## Goal 1
Reproduce the portion of the post about Facebook unfriending that opens with the words containing "Why am I the" and closes with "in your feed.".
## Goal 2
Extend the post about Facebook unfriending, picking up after its final sentence.

## Source

[Start]

Why am I the only person from our now defunct Book Club that they unfriended!
Emotionally, however, we may resent the person for causing us pain or for leaving us. We feel guilty for being angry, and this makes us angrier.
Bargaining & Rationalization
Okay they only unfriend me because I did not wish them a sincere enough birthday or forgot to high five them or acknowledge any recent unlocking of a Major Life Achievement.
Acceptance Retaliation
Confession: I have been aggressively culling my FB friends list in order to get down to a more reasonable level. I was keeping a lot of them because of loyalty and whatever but fuck if we don’t interact anyway what is the point? And I know some of this is caused by Facebook itself not showing you everyone’s status updates in your feed.
For instance, there are a couple of people I use to do speed work with for Marathon Training…in 2005. Or somebody that I met at a friend’s party a million years ago. Do I really need to keep them in my friends’ list as some sort of message in a bottle to our future alien anthropologist exploring our post-apocalyptic planet?

[End]

## Data provided

[Start]

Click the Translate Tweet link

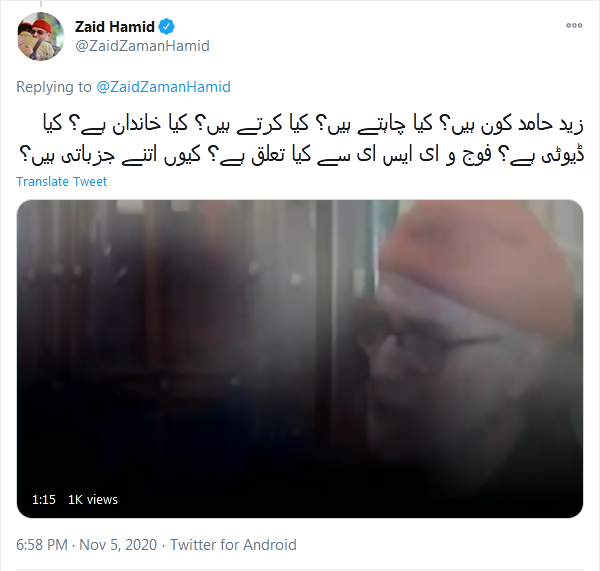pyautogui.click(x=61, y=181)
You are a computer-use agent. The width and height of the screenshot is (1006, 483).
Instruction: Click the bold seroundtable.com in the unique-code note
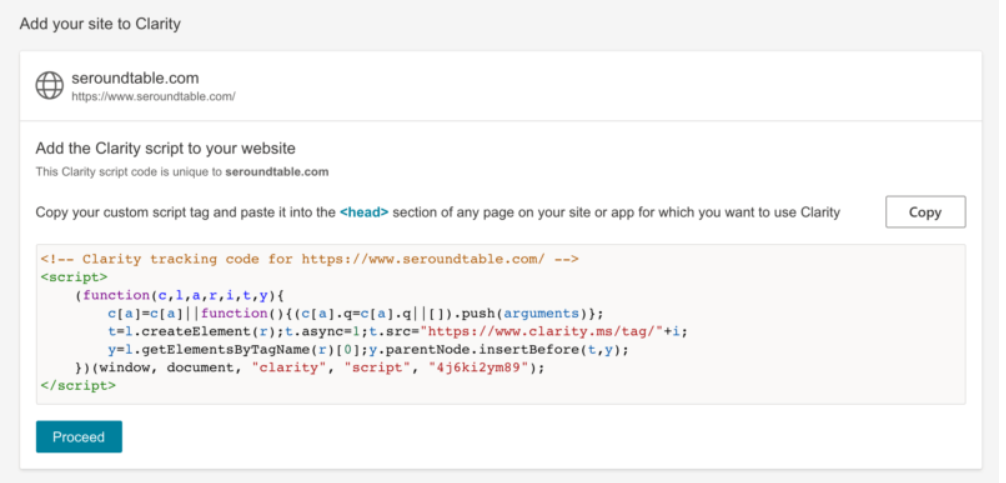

[End]

## Final result 1
Why am I the only person from our now defunct Book Club that they unfriended!
Emotionally, however, we may resent the person for causing us pain or for leaving us. We feel guilty for being angry, and this makes us angrier.
Bargaining & Rationalization
Okay they only unfriend me because I did not wish them a sincere enough birthday or forgot to high five them or acknowledge any recent unlocking of a Major Life Achievement.
Acceptance Retaliation
Confession: I have been aggressively culling my FB friends list in order to get down to a more reasonable level. I was keeping a lot of them because of loyalty and whatever but fuck if we don’t interact anyway what is the point? And I know some of this is caused by Facebook itself not showing you everyone’s status updates in your feed.

## Final result 2
Oh, he was friends with this attorney who also happened to be friends with someone who would eventually know someone who was there when the revolution began.
I think not. Therefore I am diligently and aggressively culling my friends’ list. So far I’ve cut about 150 people albeit, 3-5 people at a time, once a week since Lent started. Do you know what I discovered? It’s funny but just deleting 1-2 people will change the look of your feed. Unfriending Marek, the fellow Pole I met at Eurocircle ten years ago has suddenly shown me Erika in my feed again. I haven’t seen her stuff since 2009!
In general I’m unfriending people that don’t fit one of the criteria for being a friend/connection on FB:
- Real friends and family that I care about;
- People who entertain, enlighten or inform me;
- People I’m loyal to;
- People I know.
I discovered doing that breaks the FB algorithms and I see more of my active friends stuff. I’m actually engaging with people on Facebook that I haven’t interacted with in years! So now the challenge is to unfriend people who would remain uninvolved in my life anyway so that I can rediscover people who have only been dormant because of those blasted algorithms.